Operation Wildlife, a rehabilitation service for injured and orphaned wild animals, released the rehabilitated female American Bald Eagle at the Wyandotte County Lake Park in Kansas City, Kan. The bird had come to Operation Wildlife Jan. 1 with an impact fracture to the humerus of the right wing.
After orthopedic surgery to repair the wing and months of rehabilitation, Operation Wildlife was able to release the eagle back to the wild Monday; the only question was how it would be best to do it.
"Normally I'd toss her in the air, but she's two feet tall, and I like my face," said Operation Wildlife director Diane Johnson.
So the top of the Eagle's portable kennel was removed, and the 13-pound bird with a 6 1/2-foot wingspan quickly took flight. She soared to the opposite side of the lake and gave some geese a scare.
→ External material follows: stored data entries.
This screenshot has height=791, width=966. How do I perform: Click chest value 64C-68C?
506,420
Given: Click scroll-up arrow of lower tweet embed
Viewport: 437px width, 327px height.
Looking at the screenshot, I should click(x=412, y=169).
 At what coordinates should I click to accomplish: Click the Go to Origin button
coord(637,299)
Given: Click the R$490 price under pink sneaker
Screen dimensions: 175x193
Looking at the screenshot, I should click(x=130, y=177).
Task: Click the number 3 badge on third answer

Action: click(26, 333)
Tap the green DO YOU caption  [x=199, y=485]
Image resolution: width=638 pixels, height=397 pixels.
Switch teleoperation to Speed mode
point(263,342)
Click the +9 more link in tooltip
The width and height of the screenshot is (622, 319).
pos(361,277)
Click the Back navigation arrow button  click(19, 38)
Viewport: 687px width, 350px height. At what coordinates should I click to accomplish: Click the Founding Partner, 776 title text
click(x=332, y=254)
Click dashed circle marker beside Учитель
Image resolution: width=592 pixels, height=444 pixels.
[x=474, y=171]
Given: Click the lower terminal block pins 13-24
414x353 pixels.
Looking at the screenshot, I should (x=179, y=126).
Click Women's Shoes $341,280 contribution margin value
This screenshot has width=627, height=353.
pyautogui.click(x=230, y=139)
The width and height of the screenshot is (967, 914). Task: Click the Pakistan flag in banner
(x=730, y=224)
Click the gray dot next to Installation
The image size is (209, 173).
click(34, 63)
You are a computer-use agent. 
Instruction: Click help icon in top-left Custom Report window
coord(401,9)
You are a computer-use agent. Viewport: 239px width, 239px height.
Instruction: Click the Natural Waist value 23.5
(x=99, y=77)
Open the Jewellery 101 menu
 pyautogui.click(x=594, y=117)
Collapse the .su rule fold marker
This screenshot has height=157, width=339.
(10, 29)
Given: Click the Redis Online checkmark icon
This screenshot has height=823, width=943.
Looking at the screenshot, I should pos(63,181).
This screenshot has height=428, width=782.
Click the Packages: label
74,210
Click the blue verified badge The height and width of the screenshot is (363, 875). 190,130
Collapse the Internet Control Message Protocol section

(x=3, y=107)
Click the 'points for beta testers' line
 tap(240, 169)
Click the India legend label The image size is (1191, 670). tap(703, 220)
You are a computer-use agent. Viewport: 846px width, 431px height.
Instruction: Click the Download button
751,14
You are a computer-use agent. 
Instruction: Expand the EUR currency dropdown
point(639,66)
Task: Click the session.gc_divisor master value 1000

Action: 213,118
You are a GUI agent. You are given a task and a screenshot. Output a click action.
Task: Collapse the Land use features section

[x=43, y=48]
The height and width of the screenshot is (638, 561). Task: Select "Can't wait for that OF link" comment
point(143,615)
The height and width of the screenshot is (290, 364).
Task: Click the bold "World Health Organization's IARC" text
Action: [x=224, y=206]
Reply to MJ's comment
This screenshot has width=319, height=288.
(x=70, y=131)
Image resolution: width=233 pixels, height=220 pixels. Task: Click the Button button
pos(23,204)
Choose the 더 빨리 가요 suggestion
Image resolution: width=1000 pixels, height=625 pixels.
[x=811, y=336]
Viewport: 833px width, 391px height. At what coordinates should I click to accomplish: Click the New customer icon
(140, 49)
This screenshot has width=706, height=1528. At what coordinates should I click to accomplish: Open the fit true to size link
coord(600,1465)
The injured Eagle was found in a field in Burlington, Kan., and Johnson
guessed that she was about two to three years old because she did not yet have the white crown characteristic of mature bald eagles. Operation Wildlife placed an intramedullary pin with external fixtures in the bone to repair the wing.
Johnson said they normally shoot for only 90 days of captivity to keep animals from becoming too tame, so they were running a little late to release the eagle.
Operation Wildlife, founded in 1989, rehabilitates about 5,000 animals every year, and it is the largest publicly funded wildlife clinic in Kansas, according to Kansas Wildlife and Parks statistics.
"We take care of anything that walks, crawls, or flies across Kansas," Johnson said.
Now that the Eagle is allowed to roam free, Johnson speculates that it will not be long before she heads to cooler northern climates, as most eagles do.
"If fishing is good and food is available, she might stick around for a while," Johnson said. "I think it'll get too hot, and she'll go north with the rest."